Movies: Black Kiss

| | Comments (0)

A pedigree goes a long way with me. Black Kiss was written and directed by Macoto Tezka*, none other than the son of Osamu Tezuka himself, but it has as about as much to do with the work of Tezuka père as Tezuka’s work has to do with Masamune Shirow. Kiss seems to me more of the sort of thing Edogawa Rampo might have written, had he lived to the present day and fused his conceits of “erotic grotesque nonsense” with modern serial-killer stories. I admit to being horribly burned out on serial killers — I blame Thomas Harris for starting that whole mess — but Black Kiss brings enough twists to the core idea to remain just this side of interesting.

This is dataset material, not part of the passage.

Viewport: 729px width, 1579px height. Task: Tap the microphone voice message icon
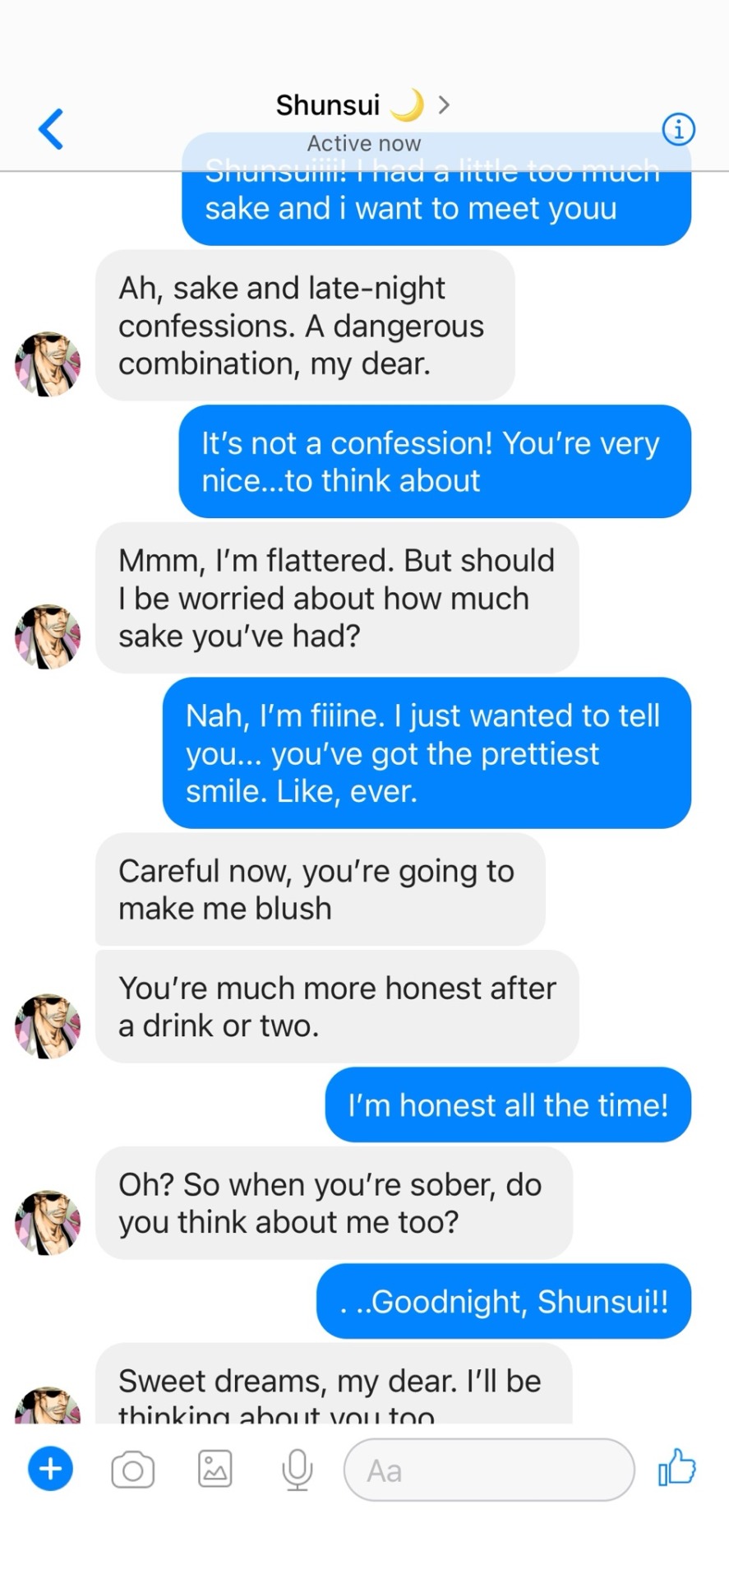point(297,1470)
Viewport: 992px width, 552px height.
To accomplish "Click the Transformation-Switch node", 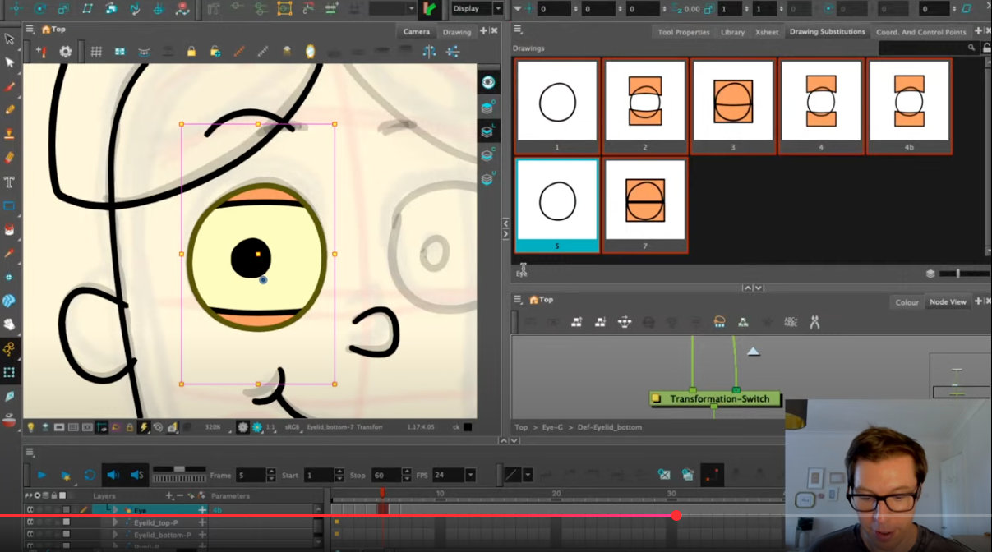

Black Kiss is set in modern Tokyo’s Shinjuku district, all gutter sleaze and love hotels and trashy dive bars. Life is cheap; sex is even cheaper. Through the neon and glitter strides wide-eyed Asuka Hoshino (Reika Hashimoto), a girl with ambitions of becoming a model. She’s pretty and photogenic, but gutless: the other models treat her like dirt, and she acts as though some part of her believes she deserves it. Without a place to stay, she manages to couch-crash at the apartment of Kasumi Kuroki (Kaori Kawamura) — the sullen, tattooed, half-American down-and-outer who works in a neighborhood junk shop, lives with her pet turtle in an apartment filled with clutter she probably filched from work, and doesn’t seem to think much of Asuka and her clean-scrubbed ways. (Give her time.)



All seems well when Asuka shacks up with Kasumi,
until a ghastly murder happens in the hotel across the way.

One night there’s a murder in the love hotel across the street, where a creep of a talent scout is eviscerated in his bed. Asuka sees the whole thing, and even spies the killer: a woman with a short bob of hair and a smile too wide to be normal. The police step in — specifically, Detective Sorayama (Masanobu Ando), a befuddled and bewildered young man who quickly learns how far in over his head this case has gotten him. He’s puzzled by a lot of the evidence — like how the victim had been stalking Kasumi for some time, or how other killings that surface afterwards appear to be by the same perp (with possible voodoo / cult-killing overtones), or how Kasumi’s family life from back in the States seems to get weirder every time they turn around and probe more deeply, or …

There’s a lot of plot in the film, now that I think about it. So much so that I reflected on how many thrillers like this are constructed out of more parts than they really need, both for the sake of atmosphere and for letting the viewer’s imagination run wild and go into all manner of blind alleys. I haven’t even mentioned the photographer guy who has a long-distance crush on Asuka and sells scandalous pictures of her to a gossip rag (which almost ruins her career), but cleans up his act and even goes a long way towards winning her heart. Or the weirdo forensics expert who has clues for Sorayama and a house crammed with at least as much offbeat bric-a-brac as Kasumi’s own place. (The prop guys must have loved making this movie.) Or the killer, about which the less said the better, and who turns out to be even weirder and crazier than any guess of mine even came close to.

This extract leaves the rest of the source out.